I knew hazing was a possibility – trust me I wasn’t naïve. I’d heard the horror stories of girls being forced to sit on a washing machine while older sorority sisters circled parts of their body that jiggled with a Sharpie. A part of me was terrified of that. But an uglier, more desperate part of me thought, maybe that wouldn’t be the worst thing. Maybe if I was humiliated for my weight, something in my brain would finally snap and I would be forced to change. In my mind, I would see that as an act of love from my sisters, and not the atrocious hazing that it is.
As it turns out, my sorority never hazed me. They never made me feel unwanted or that I didn’t belong. If anything, they were the most supportive group of women I ever met. Still, I was waiting for the moment where someone would tell me that I wasn’t good enough, that I was the one thing holding our chapter back from climbing up the ranks. Here’s something to know about Greek life, all members of fraternities and sororities are ranked. Once you’re in a sorority, all the reputation behind that sorority is applied to you and vice versa. Your reputation gets applied to your sorority. You are making yourself a “public figure” on your campus. People will have opinions, and they will share them. Everyone is watching you because you represent your chapter. Every time someone on Fizz (our campus’ anonymous social app, like Reddit and YikYak,) would talk negatively about our sorority, I thought it was my fault. Every time a fraternity rejects a mixer with us, I kept thinking to myself: This is your fault. You’re the reason people think our sorority is weird and ugly.
Every major event required us to dress up and wear our letters proudly. I would look at the photos we took to promote our events; all the girls looked beautiful right next to me, and I felt I was the only hideous one. But what made it worse was that no one would tell me if I actually looked bad in the photos. My sorority prided itself on being inclusive, which was something I loved about it – until I needed them to be honest with me. If I didn’t look flattering in a picture, I wanted someone to say it, so I could fix it. But no one had the courage to say something that might offend me, so I get back the photos and hate all of them. I already knew I was fat. I didn’t need reassurance – I needed honesty. I started feeling angry. Why did they let me look so bad in these photos—photos that could end up on Instagram for anyone to see? How could they let me put something out there that made me look so awful?
But then I force myself to wonder – maybe they genuinely didn’t see what I saw. Maybe they thought I looked fine. I was the only one obsessing over every little thing, picking every angle that would best hide my stomach and arms. Maybe they weren’t ignoring the problem because they didn’t see one at all.

Every year, our chapter struggles with recruitment because of the labels we get from people in other Greek chapters. Because I feel like the representation of those negative labels, recruitment becomes a difficult time for me because I don’t want to be the reason for holding our chapter back from getting new members. I wished I could be a “basement girl” during recruitment – the one who doesn’t recruit and doesn’t meet the potential new members until bid day. I thought, maybe if they didn’t see me, they’d want to join.

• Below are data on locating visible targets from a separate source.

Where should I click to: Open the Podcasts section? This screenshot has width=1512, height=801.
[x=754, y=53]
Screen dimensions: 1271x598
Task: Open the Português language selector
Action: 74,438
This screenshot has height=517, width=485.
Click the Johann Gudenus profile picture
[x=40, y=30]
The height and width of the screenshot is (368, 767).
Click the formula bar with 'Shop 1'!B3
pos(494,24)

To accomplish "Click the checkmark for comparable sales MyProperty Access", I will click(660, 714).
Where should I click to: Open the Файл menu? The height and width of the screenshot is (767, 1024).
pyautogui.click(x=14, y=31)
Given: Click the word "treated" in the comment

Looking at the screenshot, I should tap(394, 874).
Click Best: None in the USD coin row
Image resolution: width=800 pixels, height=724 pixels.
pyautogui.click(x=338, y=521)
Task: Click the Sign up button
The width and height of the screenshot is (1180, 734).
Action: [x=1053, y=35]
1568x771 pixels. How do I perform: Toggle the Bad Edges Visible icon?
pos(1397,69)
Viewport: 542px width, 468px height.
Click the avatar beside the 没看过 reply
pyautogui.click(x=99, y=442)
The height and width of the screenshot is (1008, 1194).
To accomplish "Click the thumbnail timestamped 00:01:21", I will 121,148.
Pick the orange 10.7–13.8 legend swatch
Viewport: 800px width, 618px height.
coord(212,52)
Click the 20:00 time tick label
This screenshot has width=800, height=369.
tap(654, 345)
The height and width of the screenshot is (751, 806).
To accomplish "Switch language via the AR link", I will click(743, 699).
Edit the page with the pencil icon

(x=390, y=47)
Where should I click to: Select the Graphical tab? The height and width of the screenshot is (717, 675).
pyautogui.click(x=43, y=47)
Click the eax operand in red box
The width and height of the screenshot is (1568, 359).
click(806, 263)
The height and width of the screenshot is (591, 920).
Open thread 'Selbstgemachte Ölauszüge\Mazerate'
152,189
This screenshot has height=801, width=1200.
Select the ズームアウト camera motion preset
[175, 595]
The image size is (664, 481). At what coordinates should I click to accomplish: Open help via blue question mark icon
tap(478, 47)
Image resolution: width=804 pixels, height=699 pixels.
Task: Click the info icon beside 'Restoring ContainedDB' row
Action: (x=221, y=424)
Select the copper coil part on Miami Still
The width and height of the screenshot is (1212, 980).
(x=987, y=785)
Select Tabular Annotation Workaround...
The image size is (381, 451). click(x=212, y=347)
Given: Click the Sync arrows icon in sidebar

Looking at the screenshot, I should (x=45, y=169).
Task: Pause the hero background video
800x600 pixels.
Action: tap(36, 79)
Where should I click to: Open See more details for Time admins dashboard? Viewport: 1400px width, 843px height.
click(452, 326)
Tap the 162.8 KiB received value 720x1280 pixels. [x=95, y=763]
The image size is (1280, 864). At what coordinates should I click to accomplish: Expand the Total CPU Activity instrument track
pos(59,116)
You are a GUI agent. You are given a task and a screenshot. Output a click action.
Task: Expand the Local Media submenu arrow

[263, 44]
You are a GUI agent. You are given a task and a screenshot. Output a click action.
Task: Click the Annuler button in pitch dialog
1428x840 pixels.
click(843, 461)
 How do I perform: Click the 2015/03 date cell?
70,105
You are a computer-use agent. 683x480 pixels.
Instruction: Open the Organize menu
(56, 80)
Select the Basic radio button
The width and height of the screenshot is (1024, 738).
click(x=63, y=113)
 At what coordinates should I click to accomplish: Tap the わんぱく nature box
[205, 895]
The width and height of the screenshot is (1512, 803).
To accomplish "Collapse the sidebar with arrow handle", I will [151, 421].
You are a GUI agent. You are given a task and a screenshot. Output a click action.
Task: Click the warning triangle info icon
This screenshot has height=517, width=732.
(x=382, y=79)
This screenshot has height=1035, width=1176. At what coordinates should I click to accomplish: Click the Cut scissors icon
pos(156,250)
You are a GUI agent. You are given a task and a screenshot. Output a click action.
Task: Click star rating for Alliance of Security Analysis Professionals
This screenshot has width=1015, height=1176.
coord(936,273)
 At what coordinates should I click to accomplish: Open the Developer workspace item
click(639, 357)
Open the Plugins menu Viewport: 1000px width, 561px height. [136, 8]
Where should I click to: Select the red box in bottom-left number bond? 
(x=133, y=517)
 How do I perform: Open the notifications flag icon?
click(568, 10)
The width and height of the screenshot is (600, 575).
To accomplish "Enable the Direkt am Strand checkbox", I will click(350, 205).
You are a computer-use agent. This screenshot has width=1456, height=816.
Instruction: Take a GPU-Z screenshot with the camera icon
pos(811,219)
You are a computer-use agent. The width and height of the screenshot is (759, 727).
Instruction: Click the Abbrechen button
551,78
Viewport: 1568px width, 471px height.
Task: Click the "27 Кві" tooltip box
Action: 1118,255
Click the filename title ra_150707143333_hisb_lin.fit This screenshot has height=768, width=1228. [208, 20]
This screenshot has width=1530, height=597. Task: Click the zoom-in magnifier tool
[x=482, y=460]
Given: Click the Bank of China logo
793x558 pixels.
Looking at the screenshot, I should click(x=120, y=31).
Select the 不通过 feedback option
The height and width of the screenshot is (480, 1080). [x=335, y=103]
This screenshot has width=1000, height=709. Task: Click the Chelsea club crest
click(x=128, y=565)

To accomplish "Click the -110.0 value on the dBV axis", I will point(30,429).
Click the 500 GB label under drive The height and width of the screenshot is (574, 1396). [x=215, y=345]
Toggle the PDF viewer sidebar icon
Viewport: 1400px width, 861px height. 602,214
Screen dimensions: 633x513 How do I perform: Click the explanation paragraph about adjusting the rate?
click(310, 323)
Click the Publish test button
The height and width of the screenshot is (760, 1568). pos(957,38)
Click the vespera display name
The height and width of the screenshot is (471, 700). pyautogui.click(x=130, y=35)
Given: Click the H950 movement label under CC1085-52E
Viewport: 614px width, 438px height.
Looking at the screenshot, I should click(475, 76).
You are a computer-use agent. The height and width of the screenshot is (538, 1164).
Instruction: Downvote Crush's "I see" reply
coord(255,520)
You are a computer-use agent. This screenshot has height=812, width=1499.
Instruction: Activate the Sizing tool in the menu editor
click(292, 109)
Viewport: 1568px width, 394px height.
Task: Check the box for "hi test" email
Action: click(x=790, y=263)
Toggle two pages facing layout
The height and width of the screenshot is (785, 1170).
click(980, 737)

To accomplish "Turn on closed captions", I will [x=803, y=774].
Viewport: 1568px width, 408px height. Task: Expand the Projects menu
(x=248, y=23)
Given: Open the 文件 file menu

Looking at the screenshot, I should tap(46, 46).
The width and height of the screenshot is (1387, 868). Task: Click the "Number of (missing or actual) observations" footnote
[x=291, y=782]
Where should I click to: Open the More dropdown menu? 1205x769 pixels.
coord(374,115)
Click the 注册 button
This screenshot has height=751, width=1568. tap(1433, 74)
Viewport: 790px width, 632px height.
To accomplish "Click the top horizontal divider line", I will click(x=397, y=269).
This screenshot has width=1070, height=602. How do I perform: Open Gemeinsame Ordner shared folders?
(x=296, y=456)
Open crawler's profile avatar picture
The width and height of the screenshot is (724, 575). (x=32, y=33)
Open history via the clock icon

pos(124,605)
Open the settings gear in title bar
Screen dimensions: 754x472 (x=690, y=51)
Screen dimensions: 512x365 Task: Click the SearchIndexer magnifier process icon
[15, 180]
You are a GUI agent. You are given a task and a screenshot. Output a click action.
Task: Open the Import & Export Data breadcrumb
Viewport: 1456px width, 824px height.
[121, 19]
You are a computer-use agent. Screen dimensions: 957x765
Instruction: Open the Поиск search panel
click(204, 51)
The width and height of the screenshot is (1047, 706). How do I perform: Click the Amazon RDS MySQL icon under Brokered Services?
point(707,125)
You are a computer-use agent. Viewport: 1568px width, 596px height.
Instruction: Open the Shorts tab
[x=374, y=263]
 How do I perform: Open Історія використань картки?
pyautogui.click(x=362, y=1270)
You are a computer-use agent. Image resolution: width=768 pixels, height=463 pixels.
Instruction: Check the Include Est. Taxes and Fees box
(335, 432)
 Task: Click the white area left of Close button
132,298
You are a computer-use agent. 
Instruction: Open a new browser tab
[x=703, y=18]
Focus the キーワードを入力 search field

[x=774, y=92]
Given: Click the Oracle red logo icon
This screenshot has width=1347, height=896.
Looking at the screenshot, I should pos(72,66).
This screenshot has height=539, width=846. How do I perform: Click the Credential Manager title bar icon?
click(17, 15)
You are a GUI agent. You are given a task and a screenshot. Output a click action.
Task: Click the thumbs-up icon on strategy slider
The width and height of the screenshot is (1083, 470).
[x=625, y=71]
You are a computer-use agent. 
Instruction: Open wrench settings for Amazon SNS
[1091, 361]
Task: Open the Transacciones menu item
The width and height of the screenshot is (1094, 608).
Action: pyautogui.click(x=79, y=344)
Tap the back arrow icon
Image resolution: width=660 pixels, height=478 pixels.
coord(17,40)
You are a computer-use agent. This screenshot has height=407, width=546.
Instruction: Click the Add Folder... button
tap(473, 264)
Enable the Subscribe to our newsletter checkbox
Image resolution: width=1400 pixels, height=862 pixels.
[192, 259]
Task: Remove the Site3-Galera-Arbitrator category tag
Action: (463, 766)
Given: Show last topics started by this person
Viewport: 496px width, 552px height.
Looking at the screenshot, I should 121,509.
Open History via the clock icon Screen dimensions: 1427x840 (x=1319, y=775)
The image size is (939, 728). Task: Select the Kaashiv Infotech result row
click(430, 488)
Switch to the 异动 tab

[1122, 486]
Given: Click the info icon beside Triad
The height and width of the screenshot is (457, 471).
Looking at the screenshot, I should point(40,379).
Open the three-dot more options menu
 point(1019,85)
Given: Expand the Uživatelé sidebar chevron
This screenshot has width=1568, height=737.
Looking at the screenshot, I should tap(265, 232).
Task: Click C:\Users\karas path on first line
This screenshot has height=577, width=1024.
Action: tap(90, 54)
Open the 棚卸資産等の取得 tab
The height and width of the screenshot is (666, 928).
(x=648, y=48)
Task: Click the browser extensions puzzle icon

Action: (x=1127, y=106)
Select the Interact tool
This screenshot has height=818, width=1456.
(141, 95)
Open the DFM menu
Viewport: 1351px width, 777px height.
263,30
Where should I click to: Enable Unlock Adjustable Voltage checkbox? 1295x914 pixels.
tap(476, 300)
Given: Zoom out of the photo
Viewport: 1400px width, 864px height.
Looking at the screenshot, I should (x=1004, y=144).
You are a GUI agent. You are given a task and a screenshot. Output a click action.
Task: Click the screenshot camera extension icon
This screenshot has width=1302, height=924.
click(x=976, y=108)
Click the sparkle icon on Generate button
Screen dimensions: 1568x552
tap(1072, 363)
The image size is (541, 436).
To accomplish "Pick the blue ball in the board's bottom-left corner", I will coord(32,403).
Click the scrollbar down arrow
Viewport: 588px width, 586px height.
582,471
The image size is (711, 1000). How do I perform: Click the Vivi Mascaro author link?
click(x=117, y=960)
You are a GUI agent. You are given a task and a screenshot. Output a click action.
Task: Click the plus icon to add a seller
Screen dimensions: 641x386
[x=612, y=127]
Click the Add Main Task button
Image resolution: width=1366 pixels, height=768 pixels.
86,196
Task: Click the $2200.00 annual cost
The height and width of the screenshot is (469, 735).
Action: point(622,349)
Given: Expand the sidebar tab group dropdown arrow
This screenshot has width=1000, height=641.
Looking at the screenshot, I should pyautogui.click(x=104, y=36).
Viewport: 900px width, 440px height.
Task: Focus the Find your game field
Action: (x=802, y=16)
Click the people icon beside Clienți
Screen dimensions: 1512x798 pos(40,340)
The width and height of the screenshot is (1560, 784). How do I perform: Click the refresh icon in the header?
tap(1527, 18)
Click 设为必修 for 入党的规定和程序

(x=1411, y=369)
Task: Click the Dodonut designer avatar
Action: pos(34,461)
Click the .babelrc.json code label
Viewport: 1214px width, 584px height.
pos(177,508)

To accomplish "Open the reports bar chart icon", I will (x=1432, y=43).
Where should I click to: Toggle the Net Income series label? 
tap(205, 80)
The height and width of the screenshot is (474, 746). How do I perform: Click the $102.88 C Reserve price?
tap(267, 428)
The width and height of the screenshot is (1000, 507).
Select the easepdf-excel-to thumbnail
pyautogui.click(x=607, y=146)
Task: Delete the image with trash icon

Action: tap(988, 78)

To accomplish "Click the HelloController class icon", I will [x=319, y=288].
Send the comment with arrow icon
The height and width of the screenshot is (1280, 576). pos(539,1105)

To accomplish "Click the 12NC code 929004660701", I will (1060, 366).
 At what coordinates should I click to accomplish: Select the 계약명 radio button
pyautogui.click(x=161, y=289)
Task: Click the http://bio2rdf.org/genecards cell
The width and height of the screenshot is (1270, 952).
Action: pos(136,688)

I told myself that if I were thinner, maybe we’d be ranked higher. Maybe we’d get invited to more events. Maybe people would see our chapter and want to join us. My “sisters” would never say it, but deep down they must have thought it was my fault, too. They had to have regretted being “accepting” of me and not caring about body image.
The truth is my sorority rankings don’t have anything to do with me. But when you’ve spent your whole life thinking that your body is a problem, you start seeing proof of that everywhere – even when it isn’t there. No sister in my sorority ever made me feel like I was less than they were. The only person making me feel unworthy was me. That’s been the hardest part of being plus-size in Greek life. Not the rejection, not the stereotypes, not even the anonymous bullying (which I faced, too). It’s the battle in my mind and fear that even when no one is saying it to my face, they’re all thinking it – I don’t belong here.

So, should you join a sorority if you’re plus-size? My honest answer, yes, but only if you are strong enough to fight battles that no one else will know you’re fighting. If you join the right sorority, you will find women who support you, love you, and encourage you. Don’t expect that to magically erase the lifetime of feeling like you take up too much space. Don’t join a sorority in order to prove to yourself and everyone else that you’re pretty. It won’t do that for you. You have to accept yourself first. If you don’t, you will always feel like the outsider. Through my sorority experience, I was lucky enough to find a group of girls that I am comfortable enough with to confide in about my insecurities. I am able to reflect and tackle these issues with a group of supportive women. My hope for any plus-size women thinking about sorority recruitment is for them to simply try it out. You won’t know if you can find that support in college until you take the first step. For me, it was worth it.